Material supplied —
◆ ◆ ◆

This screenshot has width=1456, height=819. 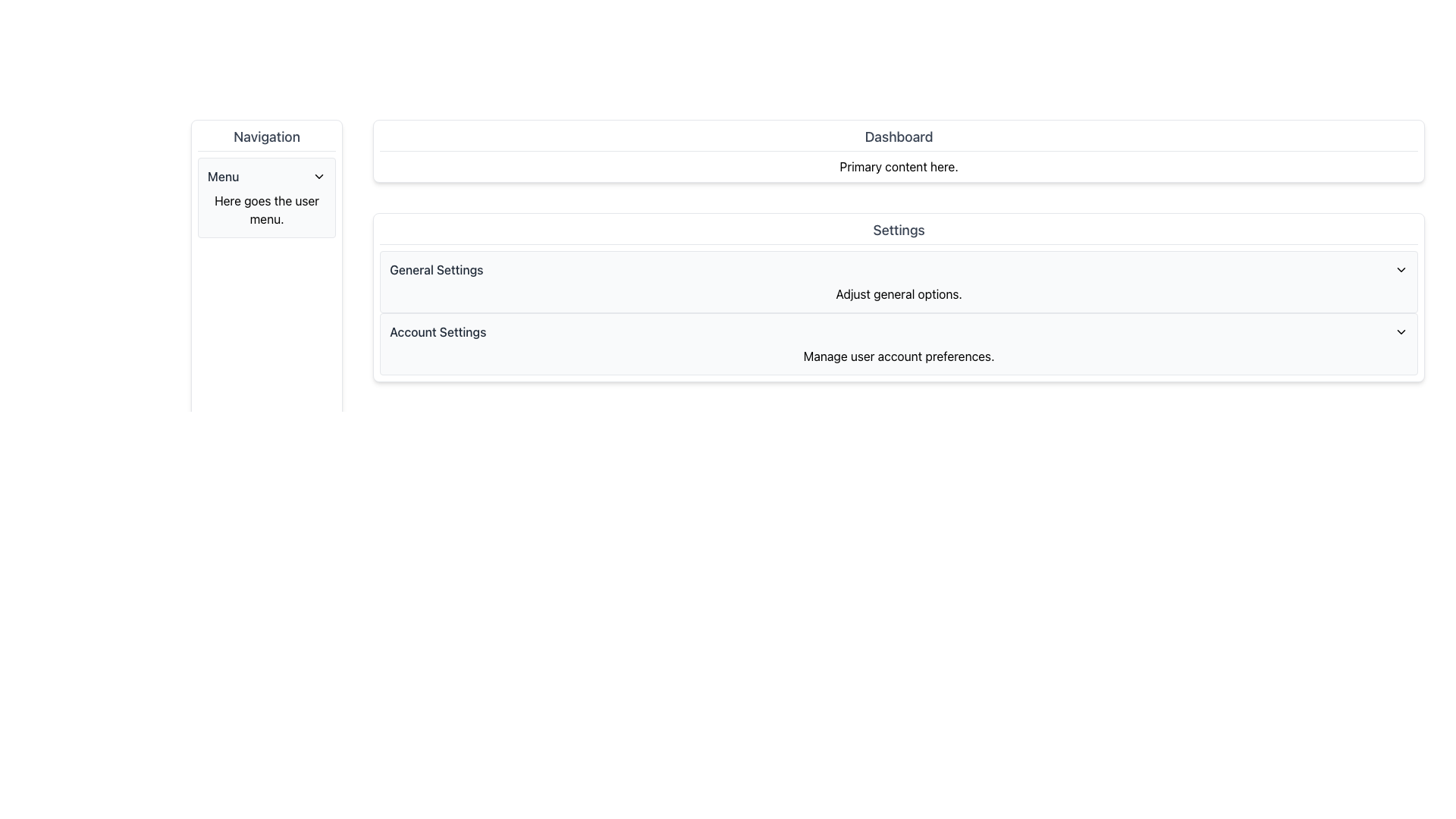 What do you see at coordinates (222, 175) in the screenshot?
I see `the Text Label in the left-side navigation panel that indicates the title or purpose of the dropdown menu, located near the top of the panel` at bounding box center [222, 175].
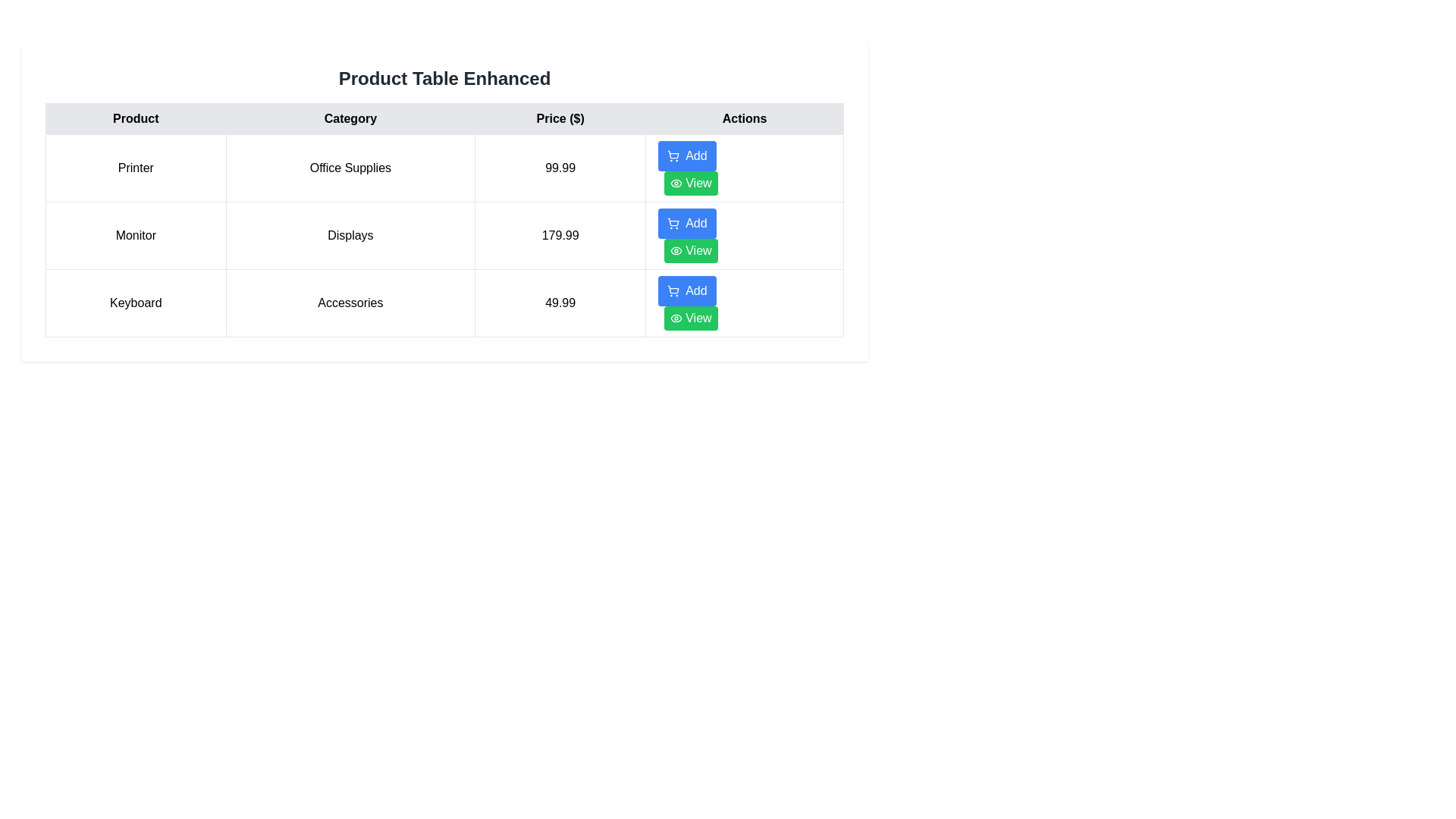 The height and width of the screenshot is (819, 1456). Describe the element at coordinates (690, 250) in the screenshot. I see `the button in the 'Actions' column of the second row next to the price '179.99' and the product 'Monitor'` at that location.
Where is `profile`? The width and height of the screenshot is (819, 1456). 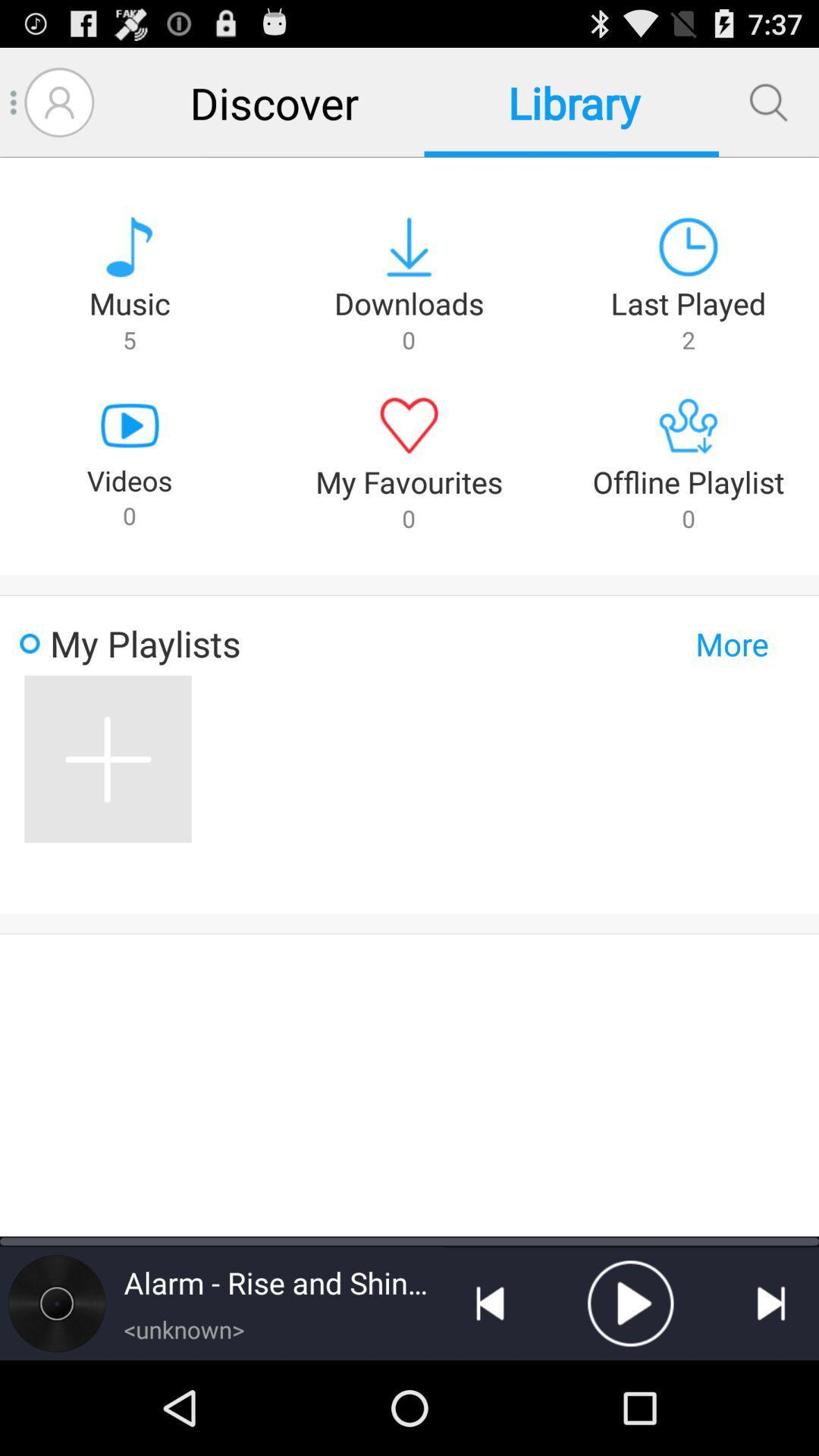
profile is located at coordinates (58, 102).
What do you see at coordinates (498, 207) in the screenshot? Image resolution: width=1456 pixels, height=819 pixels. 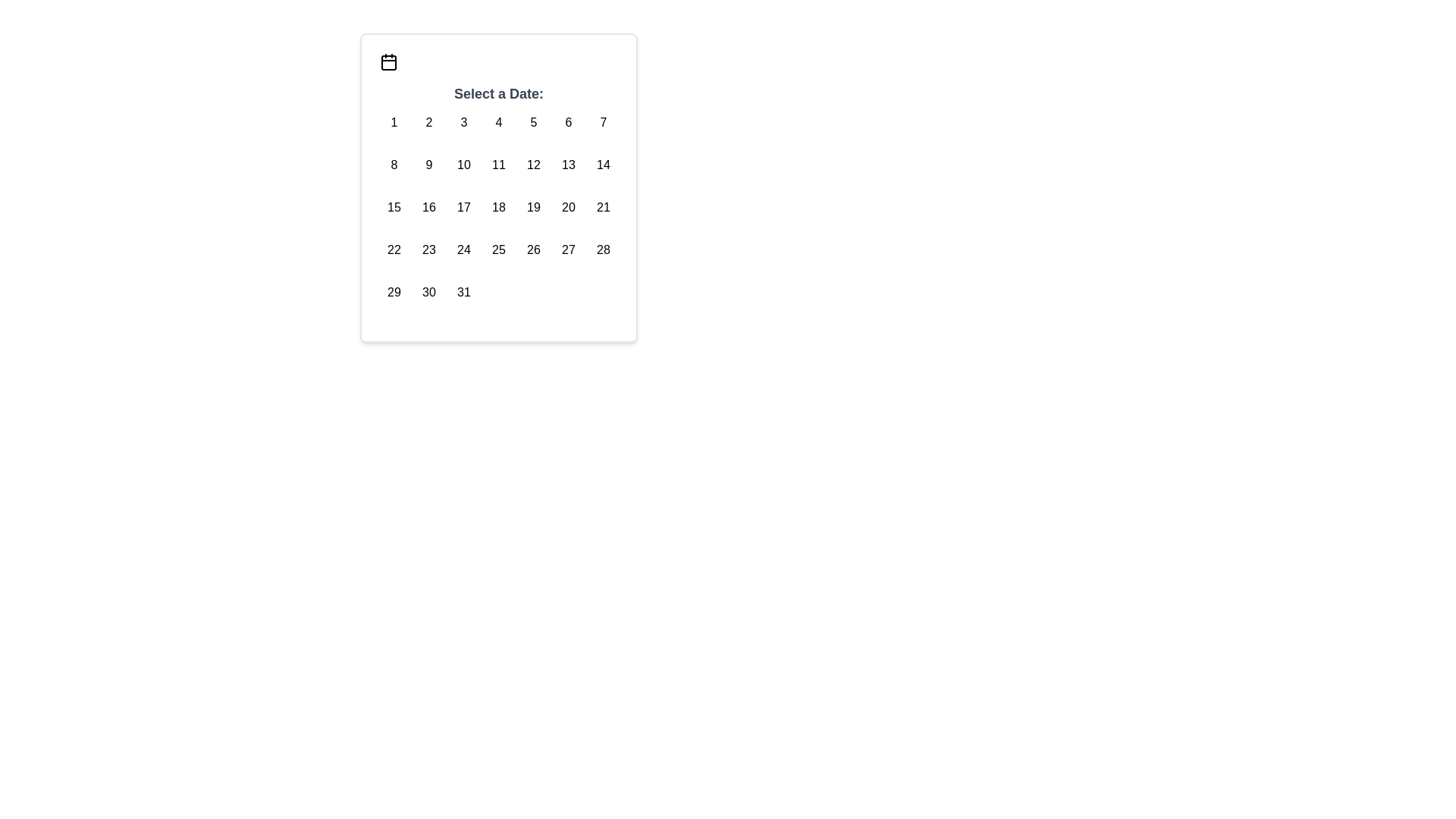 I see `the rounded rectangular button displaying the number '18' in black, which is located in the calendar grid layout` at bounding box center [498, 207].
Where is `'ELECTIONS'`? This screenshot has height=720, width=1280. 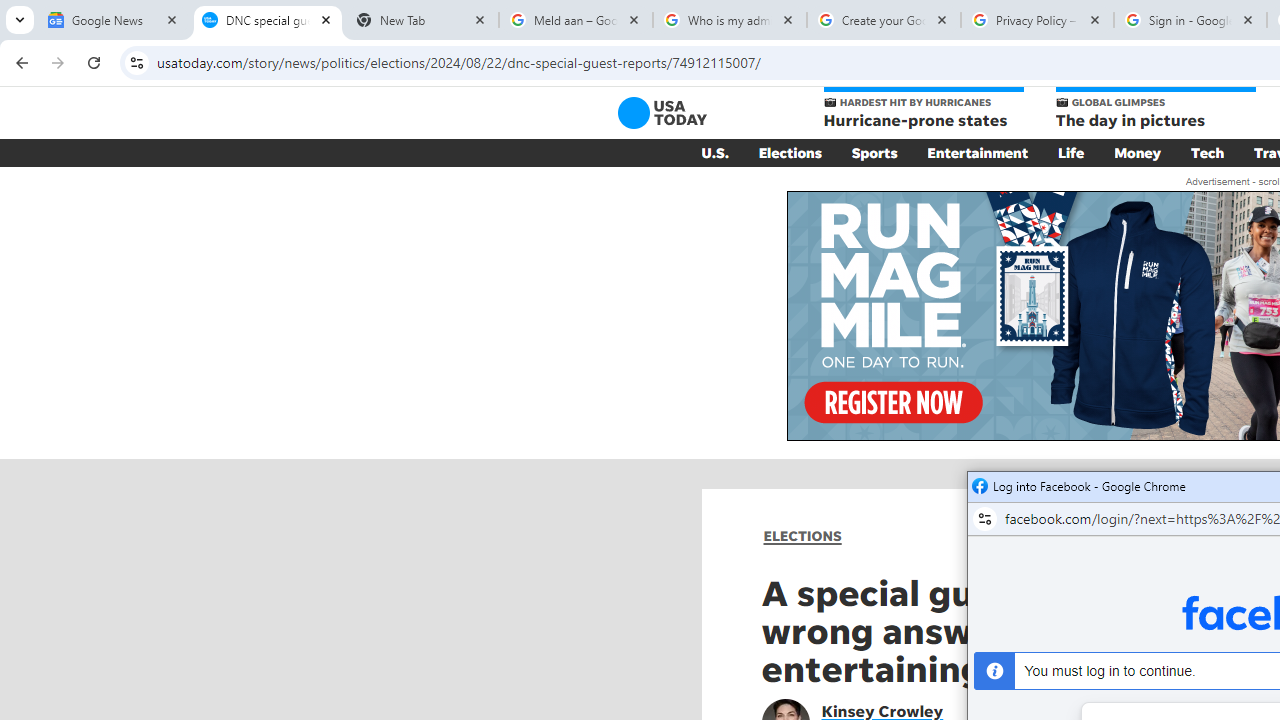 'ELECTIONS' is located at coordinates (802, 535).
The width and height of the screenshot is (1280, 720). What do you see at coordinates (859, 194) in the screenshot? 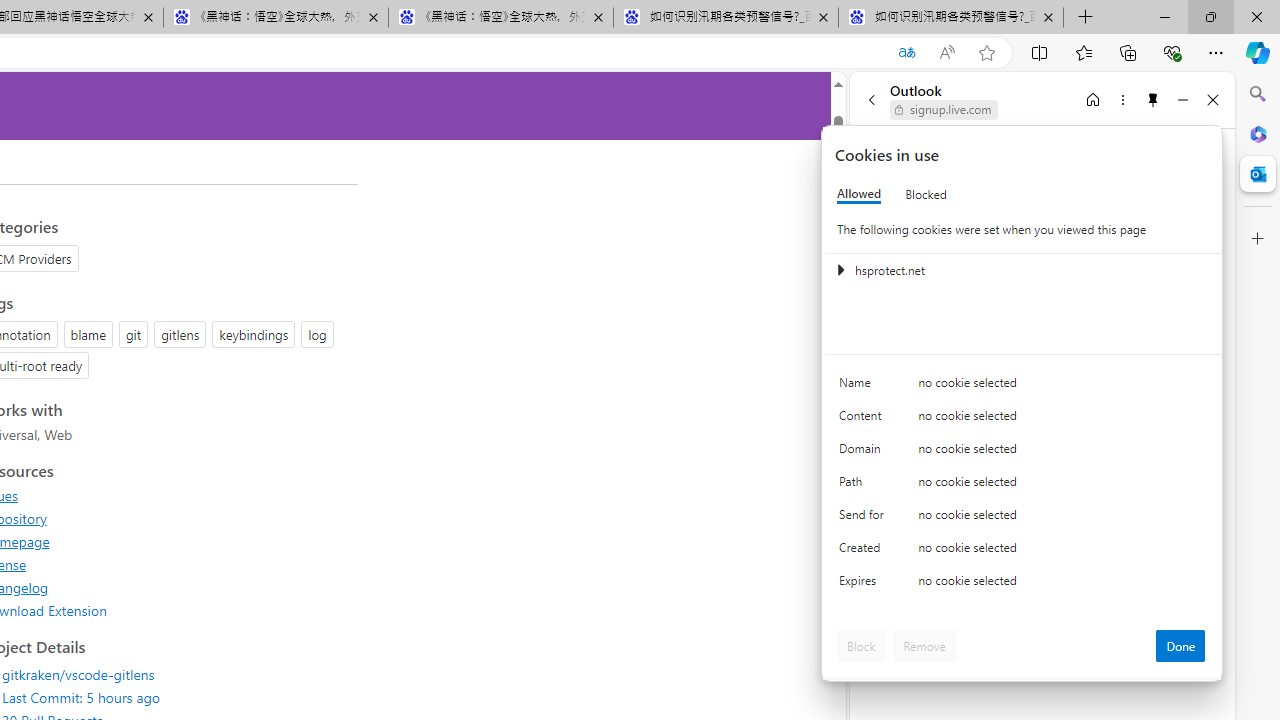
I see `'Allowed'` at bounding box center [859, 194].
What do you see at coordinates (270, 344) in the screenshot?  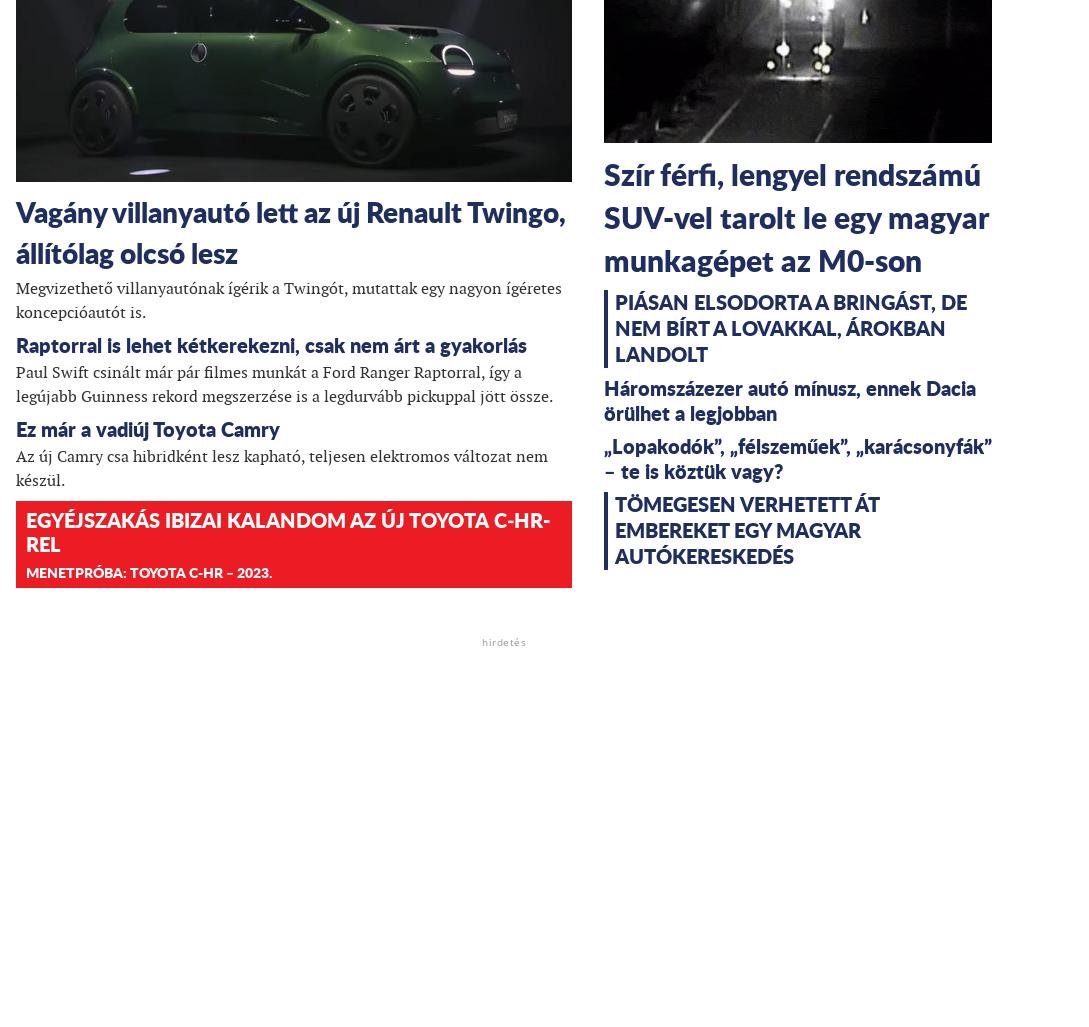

◆ ◆ ◆

Copy the data from the line with "The width and height of the screenshot is (1280, 720)." up to and including the last line, changing "coordinates" to "location" and keeping everything else the same. Omit the pictures.

The completed task —
The width and height of the screenshot is (1280, 720). What do you see at location (859, 194) in the screenshot? 
I see `'Allowed'` at bounding box center [859, 194].
What do you see at location (270, 344) in the screenshot?  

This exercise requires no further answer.